O incidente ocorreu durante uma consulta de rotina. A profissional de saúde animal trocou as doses e aplicou a substância na paciente humana. O erro foi classificado como lesão corporal culposa. A vítima precisou de atendimento de emergência para monitorar os efeitos colaterais da substância.
As autoridades tratam o caso como uma falha na identificação dos produtos. A segregação entre insumos para humanos e animais deve ser rigorosa para evitar danos à saúde.
Na esfera criminal, a veterinária responsável fez um acordo com o Ministério Público e pagou uma prestação pecuniária equivalente a um salário mínimo.

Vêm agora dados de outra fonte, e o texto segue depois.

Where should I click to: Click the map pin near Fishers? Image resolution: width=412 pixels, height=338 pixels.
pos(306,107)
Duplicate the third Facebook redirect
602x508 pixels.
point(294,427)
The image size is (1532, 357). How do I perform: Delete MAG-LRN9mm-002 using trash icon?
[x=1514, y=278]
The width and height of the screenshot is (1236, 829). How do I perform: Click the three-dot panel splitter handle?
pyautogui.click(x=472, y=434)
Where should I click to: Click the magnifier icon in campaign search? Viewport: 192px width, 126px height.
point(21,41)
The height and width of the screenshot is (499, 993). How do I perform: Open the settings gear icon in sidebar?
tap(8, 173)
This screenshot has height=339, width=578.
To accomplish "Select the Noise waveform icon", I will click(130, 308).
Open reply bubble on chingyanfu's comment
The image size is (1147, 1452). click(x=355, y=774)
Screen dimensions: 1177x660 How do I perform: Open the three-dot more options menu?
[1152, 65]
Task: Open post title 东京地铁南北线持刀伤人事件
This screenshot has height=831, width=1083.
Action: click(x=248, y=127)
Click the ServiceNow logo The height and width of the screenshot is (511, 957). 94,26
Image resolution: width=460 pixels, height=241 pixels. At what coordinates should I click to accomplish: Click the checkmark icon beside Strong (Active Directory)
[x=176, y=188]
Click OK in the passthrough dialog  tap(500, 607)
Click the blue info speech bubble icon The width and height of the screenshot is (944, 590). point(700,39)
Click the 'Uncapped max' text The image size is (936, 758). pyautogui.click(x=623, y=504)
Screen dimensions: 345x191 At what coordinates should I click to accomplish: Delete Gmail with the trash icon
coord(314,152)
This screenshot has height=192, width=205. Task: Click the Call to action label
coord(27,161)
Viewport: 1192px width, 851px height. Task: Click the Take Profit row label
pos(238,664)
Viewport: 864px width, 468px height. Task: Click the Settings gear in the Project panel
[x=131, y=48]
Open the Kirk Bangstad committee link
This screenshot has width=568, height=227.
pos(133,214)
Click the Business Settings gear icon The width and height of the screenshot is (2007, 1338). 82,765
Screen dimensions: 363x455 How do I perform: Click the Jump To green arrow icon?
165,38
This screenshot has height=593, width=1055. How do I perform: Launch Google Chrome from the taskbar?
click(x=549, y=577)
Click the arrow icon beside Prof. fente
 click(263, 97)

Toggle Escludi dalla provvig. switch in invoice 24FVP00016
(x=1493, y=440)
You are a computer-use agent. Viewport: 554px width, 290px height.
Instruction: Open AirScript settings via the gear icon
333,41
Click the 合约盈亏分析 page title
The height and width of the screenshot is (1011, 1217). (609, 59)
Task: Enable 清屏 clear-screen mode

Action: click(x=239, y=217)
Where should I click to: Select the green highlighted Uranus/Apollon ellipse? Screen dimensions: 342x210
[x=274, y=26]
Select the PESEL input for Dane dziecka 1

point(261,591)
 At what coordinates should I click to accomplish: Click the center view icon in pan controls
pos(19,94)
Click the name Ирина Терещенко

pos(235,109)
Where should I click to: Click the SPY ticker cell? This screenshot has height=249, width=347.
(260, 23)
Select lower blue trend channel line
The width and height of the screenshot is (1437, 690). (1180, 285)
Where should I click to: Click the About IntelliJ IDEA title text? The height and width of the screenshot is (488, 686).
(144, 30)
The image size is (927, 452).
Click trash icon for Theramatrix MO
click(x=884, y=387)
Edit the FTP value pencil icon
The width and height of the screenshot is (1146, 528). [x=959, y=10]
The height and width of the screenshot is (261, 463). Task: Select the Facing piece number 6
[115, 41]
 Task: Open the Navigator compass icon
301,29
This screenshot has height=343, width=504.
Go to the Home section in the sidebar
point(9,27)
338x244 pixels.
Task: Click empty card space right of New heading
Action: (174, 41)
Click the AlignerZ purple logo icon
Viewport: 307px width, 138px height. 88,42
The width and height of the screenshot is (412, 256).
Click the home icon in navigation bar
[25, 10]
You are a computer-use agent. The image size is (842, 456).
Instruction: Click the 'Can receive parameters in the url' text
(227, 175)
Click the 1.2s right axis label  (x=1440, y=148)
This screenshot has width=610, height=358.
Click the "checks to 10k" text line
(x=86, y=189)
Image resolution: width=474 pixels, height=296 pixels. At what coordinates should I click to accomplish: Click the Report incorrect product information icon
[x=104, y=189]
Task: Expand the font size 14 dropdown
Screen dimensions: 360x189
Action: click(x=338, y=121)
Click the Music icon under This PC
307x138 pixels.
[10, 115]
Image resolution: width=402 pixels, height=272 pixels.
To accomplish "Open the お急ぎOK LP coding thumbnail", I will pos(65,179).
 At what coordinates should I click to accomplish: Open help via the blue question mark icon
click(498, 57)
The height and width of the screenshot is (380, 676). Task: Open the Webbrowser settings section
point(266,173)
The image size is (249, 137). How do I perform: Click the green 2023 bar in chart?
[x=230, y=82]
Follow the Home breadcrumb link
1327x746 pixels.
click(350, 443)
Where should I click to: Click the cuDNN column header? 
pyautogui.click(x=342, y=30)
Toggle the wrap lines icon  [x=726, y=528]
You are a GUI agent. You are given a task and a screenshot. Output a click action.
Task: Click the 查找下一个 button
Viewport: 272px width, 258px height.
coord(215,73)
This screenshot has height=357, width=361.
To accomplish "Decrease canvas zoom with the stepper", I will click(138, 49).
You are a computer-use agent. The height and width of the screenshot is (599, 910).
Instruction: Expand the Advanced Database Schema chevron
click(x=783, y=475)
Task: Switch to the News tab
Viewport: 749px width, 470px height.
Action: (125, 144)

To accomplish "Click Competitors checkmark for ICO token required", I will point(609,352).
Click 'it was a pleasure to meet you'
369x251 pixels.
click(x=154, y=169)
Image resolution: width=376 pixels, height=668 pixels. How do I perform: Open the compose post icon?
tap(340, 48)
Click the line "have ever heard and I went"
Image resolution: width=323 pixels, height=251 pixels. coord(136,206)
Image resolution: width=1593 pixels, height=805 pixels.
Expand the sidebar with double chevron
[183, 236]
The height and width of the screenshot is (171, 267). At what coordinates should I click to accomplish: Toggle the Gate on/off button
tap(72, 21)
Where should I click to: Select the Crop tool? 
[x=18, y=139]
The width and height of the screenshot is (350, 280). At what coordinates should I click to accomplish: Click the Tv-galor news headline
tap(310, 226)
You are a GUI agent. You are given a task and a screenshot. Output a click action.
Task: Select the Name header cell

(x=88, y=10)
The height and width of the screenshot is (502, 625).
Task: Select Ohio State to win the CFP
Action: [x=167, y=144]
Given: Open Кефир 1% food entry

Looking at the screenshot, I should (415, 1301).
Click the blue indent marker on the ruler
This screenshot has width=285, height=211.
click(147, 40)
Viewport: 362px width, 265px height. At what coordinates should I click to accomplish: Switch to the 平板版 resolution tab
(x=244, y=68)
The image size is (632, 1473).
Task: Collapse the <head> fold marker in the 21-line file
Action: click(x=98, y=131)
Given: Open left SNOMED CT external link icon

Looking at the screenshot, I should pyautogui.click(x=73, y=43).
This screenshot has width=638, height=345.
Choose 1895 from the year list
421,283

O pagamento ao MP, no entanto, não extingue a obrigação da clínica de reparar a vítima pelos prejuízos diretos.
Produtos veterinários têm dosagens e compostos que podem ser tóxicos para pessoas. A aplicação acidental pode causar reações alérgicas severas, toxicidade hepática ou choques anafiláticos.
Prevenção e documentação
Para evitar erros, clínicas devem usar armários separados, etiquetas com cores contrastantes e protocolos de dupla checagem antes de qualquer aplicação. A identificação de cada seringa preparada é um padrão de segurança.
Quando um erro ocorre, a transparência e o socorro médico imediato são fundamentais. A vítima deve documentar laudos médicos, prontuários e recibos para fundamentar um pedido de indenização.
A recomendação para quem passar por situação semelhante é registrar um boletim de ocorrência e buscar orientação jurídica especializada.